- [INSTRUCTIONS TO FOLLOW] In your reply, restate all of the records below word for word.

(Dataset entries)
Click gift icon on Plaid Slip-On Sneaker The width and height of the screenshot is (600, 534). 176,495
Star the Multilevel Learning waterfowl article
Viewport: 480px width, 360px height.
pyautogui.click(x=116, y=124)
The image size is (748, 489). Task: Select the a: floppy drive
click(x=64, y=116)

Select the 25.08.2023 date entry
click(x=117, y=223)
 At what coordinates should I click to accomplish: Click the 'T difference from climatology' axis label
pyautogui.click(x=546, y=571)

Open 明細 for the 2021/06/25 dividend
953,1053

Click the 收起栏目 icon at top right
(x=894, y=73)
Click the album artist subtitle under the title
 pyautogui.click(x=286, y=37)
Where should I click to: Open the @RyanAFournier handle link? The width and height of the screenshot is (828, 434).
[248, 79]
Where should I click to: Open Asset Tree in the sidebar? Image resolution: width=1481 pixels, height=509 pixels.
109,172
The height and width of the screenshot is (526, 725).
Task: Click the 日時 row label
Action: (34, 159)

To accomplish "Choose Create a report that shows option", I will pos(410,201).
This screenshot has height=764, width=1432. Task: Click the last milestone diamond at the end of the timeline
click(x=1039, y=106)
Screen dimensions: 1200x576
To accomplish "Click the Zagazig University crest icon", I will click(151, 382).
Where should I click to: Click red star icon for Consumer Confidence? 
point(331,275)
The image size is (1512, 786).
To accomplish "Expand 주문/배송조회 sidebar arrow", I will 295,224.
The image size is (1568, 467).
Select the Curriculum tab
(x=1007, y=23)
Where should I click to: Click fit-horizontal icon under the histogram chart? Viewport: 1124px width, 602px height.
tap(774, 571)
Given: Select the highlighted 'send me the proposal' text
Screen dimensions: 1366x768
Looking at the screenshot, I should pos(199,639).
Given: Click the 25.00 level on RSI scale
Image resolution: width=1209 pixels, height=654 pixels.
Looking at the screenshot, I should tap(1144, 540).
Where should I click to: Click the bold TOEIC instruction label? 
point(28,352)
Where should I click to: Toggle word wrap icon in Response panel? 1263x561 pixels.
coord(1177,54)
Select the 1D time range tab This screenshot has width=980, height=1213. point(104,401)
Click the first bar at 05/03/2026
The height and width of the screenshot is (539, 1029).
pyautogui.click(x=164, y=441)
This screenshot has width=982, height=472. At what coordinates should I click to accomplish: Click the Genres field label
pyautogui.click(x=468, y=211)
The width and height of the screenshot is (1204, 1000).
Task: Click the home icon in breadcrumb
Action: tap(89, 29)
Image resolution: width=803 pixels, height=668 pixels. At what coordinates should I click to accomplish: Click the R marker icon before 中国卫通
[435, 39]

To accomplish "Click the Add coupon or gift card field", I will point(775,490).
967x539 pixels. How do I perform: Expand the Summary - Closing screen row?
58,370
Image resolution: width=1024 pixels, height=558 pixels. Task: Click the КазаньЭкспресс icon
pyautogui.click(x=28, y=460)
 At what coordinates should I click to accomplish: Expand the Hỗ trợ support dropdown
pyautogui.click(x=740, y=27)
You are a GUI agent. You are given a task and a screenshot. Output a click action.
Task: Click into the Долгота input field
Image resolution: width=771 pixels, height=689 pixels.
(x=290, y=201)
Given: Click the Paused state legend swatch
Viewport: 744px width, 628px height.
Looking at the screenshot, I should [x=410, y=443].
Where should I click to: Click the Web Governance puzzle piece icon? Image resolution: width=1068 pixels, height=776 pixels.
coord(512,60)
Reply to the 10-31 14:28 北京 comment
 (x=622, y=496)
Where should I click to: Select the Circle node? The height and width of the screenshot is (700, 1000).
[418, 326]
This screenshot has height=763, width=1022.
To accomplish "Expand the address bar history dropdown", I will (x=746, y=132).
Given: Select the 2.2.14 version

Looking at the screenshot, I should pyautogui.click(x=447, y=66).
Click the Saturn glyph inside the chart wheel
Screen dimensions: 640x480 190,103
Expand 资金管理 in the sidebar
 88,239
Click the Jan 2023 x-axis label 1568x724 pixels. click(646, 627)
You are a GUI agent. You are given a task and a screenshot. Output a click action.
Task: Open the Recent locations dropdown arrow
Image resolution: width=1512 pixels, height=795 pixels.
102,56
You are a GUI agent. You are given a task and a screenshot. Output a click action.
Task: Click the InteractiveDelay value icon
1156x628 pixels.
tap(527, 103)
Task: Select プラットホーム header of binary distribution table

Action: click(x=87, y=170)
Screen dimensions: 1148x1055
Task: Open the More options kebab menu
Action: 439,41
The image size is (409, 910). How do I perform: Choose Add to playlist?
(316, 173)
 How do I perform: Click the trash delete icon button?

- [TASK ANSWER]
Click gift icon on Plaid Slip-On Sneaker The width and height of the screenshot is (600, 534). 176,495
Star the Multilevel Learning waterfowl article
Viewport: 480px width, 360px height.
pyautogui.click(x=116, y=124)
The image size is (748, 489). Task: Select the a: floppy drive
click(x=64, y=116)

Select the 25.08.2023 date entry
click(x=117, y=223)
 At what coordinates should I click to accomplish: Click the 'T difference from climatology' axis label
pyautogui.click(x=546, y=571)

Open 明細 for the 2021/06/25 dividend
953,1053

Click the 收起栏目 icon at top right
(x=894, y=73)
Click the album artist subtitle under the title
 pyautogui.click(x=286, y=37)
Where should I click to: Open the @RyanAFournier handle link? The width and height of the screenshot is (828, 434).
[248, 79]
Where should I click to: Open Asset Tree in the sidebar? Image resolution: width=1481 pixels, height=509 pixels.
109,172
The height and width of the screenshot is (526, 725).
Task: Click the 日時 row label
Action: (34, 159)

To accomplish "Choose Create a report that shows option", I will pos(410,201).
This screenshot has height=764, width=1432. Task: Click the last milestone diamond at the end of the timeline
click(x=1039, y=106)
Screen dimensions: 1200x576
To accomplish "Click the Zagazig University crest icon", I will click(151, 382).
Where should I click to: Click red star icon for Consumer Confidence? 
point(331,275)
The image size is (1512, 786).
To accomplish "Expand 주문/배송조회 sidebar arrow", I will 295,224.
The image size is (1568, 467).
Select the Curriculum tab
(x=1007, y=23)
Where should I click to: Click fit-horizontal icon under the histogram chart? Viewport: 1124px width, 602px height.
tap(774, 571)
Given: Select the highlighted 'send me the proposal' text
Screen dimensions: 1366x768
Looking at the screenshot, I should pos(199,639).
Given: Click the 25.00 level on RSI scale
Image resolution: width=1209 pixels, height=654 pixels.
Looking at the screenshot, I should tap(1144, 540).
Where should I click to: Click the bold TOEIC instruction label? 
point(28,352)
Where should I click to: Toggle word wrap icon in Response panel? 1263x561 pixels.
coord(1177,54)
Select the 1D time range tab This screenshot has width=980, height=1213. point(104,401)
Click the first bar at 05/03/2026
The height and width of the screenshot is (539, 1029).
pyautogui.click(x=164, y=441)
This screenshot has width=982, height=472. At what coordinates should I click to accomplish: Click the Genres field label
pyautogui.click(x=468, y=211)
The width and height of the screenshot is (1204, 1000).
Task: Click the home icon in breadcrumb
Action: tap(89, 29)
Image resolution: width=803 pixels, height=668 pixels. At what coordinates should I click to accomplish: Click the R marker icon before 中国卫通
[435, 39]

To accomplish "Click the Add coupon or gift card field", I will point(775,490).
967x539 pixels. How do I perform: Expand the Summary - Closing screen row?
58,370
Image resolution: width=1024 pixels, height=558 pixels. Task: Click the КазаньЭкспресс icon
pyautogui.click(x=28, y=460)
 At what coordinates should I click to accomplish: Expand the Hỗ trợ support dropdown
pyautogui.click(x=740, y=27)
You are a GUI agent. You are given a task and a screenshot. Output a click action.
Task: Click into the Долгота input field
Image resolution: width=771 pixels, height=689 pixels.
(x=290, y=201)
Given: Click the Paused state legend swatch
Viewport: 744px width, 628px height.
Looking at the screenshot, I should [x=410, y=443].
Where should I click to: Click the Web Governance puzzle piece icon? Image resolution: width=1068 pixels, height=776 pixels.
coord(512,60)
Reply to the 10-31 14:28 北京 comment
 (x=622, y=496)
Where should I click to: Select the Circle node? The height and width of the screenshot is (700, 1000).
[418, 326]
This screenshot has height=763, width=1022.
To accomplish "Expand the address bar history dropdown", I will (x=746, y=132).
Given: Select the 2.2.14 version

Looking at the screenshot, I should pyautogui.click(x=447, y=66).
Click the Saturn glyph inside the chart wheel
Screen dimensions: 640x480 190,103
Expand 资金管理 in the sidebar
 88,239
Click the Jan 2023 x-axis label 1568x724 pixels. click(646, 627)
You are a GUI agent. You are given a task and a screenshot. Output a click action.
Task: Open the Recent locations dropdown arrow
Image resolution: width=1512 pixels, height=795 pixels.
102,56
You are a GUI agent. You are given a task and a screenshot. Output a click action.
Task: Click the InteractiveDelay value icon
1156x628 pixels.
tap(527, 103)
Task: Select プラットホーム header of binary distribution table

Action: click(x=87, y=170)
Screen dimensions: 1148x1055
Task: Open the More options kebab menu
Action: 439,41
The image size is (409, 910). How do I perform: Choose Add to playlist?
(316, 173)
 How do I perform: Click the trash delete icon button?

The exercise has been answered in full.